Constructing LeanDojo Benchmark (Lean 4)
===================================

This script uses [LeanDojo](https://leandojo.org/) to construct LeanDojo Benchmark 4 in the appendix of our paper:

[LeanDojo: Theorem Proving with Retrieval-Augmented Language Models](https://leandojo.org/)      
Under review at NeurIPS (Datasets and Benchmarks Track), 2023  
[Kaiyu Yang](https://yangky11.github.io/), [Aidan Swope](https://aidanswope.com/about), [Alex Gu](https://minimario.github.io/), [Rahul Chalamala](https://rchalamala.github.io/), [Peiyang Song](https://www.linkedin.com/in/peiyang-song-3279b3251/), [Shixing Yu](https://billysx.github.io/), [Saad Godil](https://www.linkedin.com/in/saad-godil-9728353/), [Ryan Prenger](https://www.linkedin.com/in/ryan-prenger-18797ba1/), [Anima Anandkumar](http://tensorlab.cms.caltech.edu/users/anima/)

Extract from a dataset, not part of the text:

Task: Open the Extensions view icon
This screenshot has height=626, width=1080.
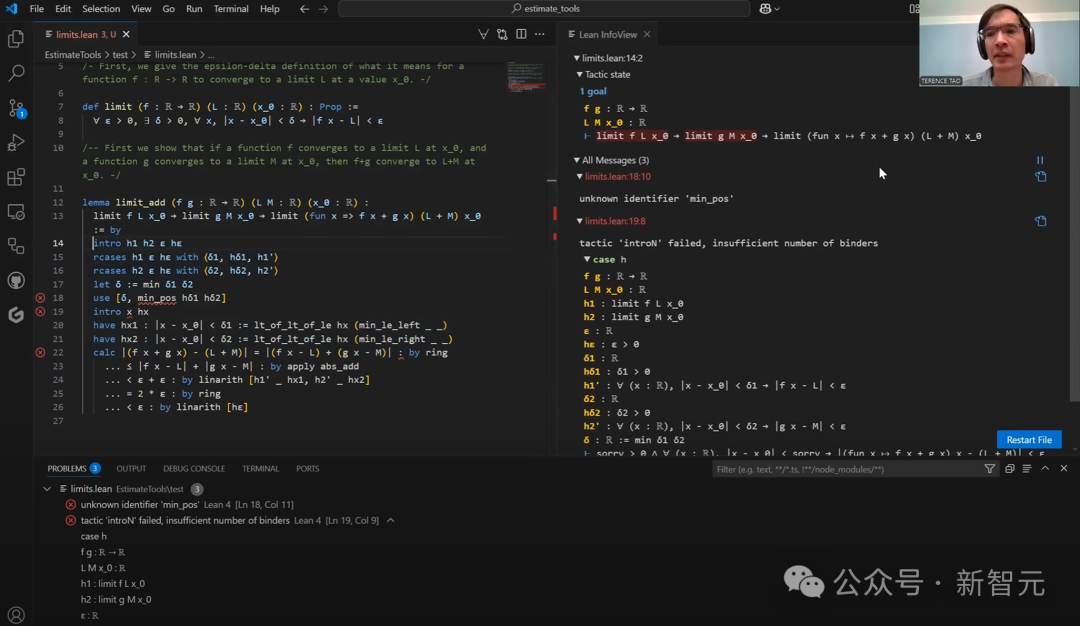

The dataset is constructed from [mathlib4](https://github.com/leanprover-community/mathlib4/tree/5a919533f110b7d76410134a237ee374f24eaaad) (`5a919533f110b7d76410134a237ee374f24eaaad`) and will be saved to `../leandojo_benchmark_4`. It includes 2000 theorems for validation, 2000 theorems for testing, and the rest for training. Please refer to our paper for details. For most use cases, you shouldn't need to generate the data and can directly use our official LeanDojo Benchmark 4 downloadable [here](https://zenodo.org/record/8040110).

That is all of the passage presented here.